SUPPLIED INFORMATION:
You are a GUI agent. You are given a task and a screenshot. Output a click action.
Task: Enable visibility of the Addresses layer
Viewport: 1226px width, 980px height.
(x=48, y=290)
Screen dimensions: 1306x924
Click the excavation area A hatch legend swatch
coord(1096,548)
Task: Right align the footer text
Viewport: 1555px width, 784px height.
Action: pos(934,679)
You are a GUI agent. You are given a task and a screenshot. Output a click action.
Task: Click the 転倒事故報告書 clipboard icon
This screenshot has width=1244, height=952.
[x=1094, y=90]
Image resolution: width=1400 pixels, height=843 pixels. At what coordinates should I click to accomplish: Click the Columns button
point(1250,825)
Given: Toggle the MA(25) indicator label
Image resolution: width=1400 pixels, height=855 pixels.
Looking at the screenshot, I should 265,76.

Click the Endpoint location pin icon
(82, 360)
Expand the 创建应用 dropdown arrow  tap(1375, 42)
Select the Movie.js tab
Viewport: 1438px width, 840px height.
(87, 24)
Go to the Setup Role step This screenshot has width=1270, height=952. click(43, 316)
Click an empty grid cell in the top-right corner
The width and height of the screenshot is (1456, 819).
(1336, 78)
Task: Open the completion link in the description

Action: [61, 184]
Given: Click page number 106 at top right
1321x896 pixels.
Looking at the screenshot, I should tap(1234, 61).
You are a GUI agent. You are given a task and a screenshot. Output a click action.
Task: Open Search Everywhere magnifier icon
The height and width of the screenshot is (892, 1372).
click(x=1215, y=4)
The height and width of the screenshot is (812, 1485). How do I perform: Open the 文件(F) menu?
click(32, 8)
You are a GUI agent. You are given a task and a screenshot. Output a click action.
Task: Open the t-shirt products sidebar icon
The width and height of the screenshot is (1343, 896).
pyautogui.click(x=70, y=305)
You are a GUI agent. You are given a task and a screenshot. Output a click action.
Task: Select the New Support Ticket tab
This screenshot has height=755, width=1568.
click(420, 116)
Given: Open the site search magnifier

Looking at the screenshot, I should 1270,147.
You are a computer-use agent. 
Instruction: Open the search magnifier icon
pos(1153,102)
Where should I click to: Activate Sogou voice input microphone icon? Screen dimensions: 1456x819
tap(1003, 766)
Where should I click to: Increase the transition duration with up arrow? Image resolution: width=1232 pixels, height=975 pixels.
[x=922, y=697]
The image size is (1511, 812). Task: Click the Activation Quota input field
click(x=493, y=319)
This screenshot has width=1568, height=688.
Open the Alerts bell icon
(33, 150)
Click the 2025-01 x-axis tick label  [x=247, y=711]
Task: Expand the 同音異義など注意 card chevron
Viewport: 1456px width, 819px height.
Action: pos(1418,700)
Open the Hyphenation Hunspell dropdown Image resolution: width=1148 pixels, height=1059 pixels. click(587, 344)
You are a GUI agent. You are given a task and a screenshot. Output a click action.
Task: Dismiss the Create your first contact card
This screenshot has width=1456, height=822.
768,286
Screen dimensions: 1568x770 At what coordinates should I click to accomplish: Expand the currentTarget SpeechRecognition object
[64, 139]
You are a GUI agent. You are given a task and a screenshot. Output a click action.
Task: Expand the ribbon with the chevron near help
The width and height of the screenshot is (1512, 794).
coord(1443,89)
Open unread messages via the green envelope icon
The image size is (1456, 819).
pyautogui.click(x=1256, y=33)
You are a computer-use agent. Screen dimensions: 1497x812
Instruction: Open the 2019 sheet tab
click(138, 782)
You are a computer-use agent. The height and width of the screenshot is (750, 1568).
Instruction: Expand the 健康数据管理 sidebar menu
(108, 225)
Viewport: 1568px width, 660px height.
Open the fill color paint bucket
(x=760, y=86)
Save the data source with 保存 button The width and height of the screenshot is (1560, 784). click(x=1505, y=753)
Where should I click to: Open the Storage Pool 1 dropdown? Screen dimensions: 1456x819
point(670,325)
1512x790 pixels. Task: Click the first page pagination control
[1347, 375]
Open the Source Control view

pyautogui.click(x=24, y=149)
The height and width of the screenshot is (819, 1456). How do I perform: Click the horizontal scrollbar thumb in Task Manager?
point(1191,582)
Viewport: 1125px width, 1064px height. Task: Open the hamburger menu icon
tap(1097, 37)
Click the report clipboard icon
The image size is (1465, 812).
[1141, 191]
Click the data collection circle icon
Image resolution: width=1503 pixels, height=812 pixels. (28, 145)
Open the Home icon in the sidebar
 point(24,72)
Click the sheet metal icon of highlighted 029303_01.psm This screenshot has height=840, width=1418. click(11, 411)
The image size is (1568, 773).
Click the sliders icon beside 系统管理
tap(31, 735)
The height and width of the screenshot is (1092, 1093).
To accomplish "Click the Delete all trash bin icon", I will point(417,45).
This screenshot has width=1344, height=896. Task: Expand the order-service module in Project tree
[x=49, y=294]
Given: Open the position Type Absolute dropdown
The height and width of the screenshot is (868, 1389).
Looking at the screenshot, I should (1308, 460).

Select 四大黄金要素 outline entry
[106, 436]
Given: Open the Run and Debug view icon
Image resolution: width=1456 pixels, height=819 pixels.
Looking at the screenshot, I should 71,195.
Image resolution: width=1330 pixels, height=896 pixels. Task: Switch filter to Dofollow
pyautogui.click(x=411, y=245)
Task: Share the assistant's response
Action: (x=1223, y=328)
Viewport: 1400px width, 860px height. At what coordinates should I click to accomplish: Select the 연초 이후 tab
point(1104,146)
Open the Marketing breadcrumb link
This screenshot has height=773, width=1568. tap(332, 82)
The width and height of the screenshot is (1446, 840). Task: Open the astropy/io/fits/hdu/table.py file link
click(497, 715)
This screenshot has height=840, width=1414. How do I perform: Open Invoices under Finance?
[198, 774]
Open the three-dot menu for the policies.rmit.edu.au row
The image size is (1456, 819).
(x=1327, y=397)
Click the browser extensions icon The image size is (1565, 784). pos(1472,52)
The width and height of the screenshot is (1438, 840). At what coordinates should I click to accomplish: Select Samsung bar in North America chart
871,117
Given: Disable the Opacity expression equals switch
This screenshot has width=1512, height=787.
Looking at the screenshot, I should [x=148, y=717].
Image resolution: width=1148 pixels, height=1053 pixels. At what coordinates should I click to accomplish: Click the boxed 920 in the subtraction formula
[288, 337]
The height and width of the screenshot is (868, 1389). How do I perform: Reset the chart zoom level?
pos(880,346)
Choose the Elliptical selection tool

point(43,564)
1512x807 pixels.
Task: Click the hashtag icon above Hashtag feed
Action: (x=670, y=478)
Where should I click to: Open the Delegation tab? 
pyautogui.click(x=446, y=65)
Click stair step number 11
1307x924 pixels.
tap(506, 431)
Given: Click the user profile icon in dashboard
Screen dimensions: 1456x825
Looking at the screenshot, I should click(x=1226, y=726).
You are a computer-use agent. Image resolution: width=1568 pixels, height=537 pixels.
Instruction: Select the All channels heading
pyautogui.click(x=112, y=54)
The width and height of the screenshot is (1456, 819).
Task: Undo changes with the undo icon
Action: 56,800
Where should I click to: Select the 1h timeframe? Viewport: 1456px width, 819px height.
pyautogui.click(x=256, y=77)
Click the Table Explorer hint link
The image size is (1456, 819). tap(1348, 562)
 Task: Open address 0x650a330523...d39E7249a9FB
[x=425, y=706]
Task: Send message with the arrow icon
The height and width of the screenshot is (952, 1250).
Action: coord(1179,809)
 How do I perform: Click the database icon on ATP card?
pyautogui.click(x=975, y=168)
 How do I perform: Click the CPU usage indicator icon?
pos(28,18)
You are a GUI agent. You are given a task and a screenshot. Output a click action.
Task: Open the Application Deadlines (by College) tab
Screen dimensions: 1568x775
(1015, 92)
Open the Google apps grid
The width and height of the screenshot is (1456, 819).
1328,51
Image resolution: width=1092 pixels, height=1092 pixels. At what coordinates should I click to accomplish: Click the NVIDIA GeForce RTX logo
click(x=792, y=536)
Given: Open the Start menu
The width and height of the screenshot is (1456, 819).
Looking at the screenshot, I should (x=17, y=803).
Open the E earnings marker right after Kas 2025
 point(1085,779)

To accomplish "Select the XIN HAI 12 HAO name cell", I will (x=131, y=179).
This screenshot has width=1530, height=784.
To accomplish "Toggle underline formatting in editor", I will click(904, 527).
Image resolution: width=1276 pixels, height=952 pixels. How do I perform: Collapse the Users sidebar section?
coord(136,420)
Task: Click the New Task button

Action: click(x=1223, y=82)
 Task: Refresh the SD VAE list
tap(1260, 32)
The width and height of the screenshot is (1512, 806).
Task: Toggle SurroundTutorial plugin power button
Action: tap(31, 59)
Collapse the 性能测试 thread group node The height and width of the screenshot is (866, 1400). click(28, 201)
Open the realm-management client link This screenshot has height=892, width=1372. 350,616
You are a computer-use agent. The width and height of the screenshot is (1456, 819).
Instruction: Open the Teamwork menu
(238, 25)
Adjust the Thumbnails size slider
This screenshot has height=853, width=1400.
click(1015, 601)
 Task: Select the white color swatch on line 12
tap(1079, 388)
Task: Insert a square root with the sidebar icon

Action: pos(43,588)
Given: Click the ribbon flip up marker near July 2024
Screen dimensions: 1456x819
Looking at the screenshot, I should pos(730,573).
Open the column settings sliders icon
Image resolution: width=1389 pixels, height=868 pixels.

REQUIRED ACTION:
Write out again, exactly as they appear above, the lines from the one containing "Given: Click the ribbon" to the final line, and only those.

TASK SOLUTION:
Given: Click the ribbon flip up marker near July 2024
Screen dimensions: 1456x819
Looking at the screenshot, I should pos(730,573).
Open the column settings sliders icon
Image resolution: width=1389 pixels, height=868 pixels.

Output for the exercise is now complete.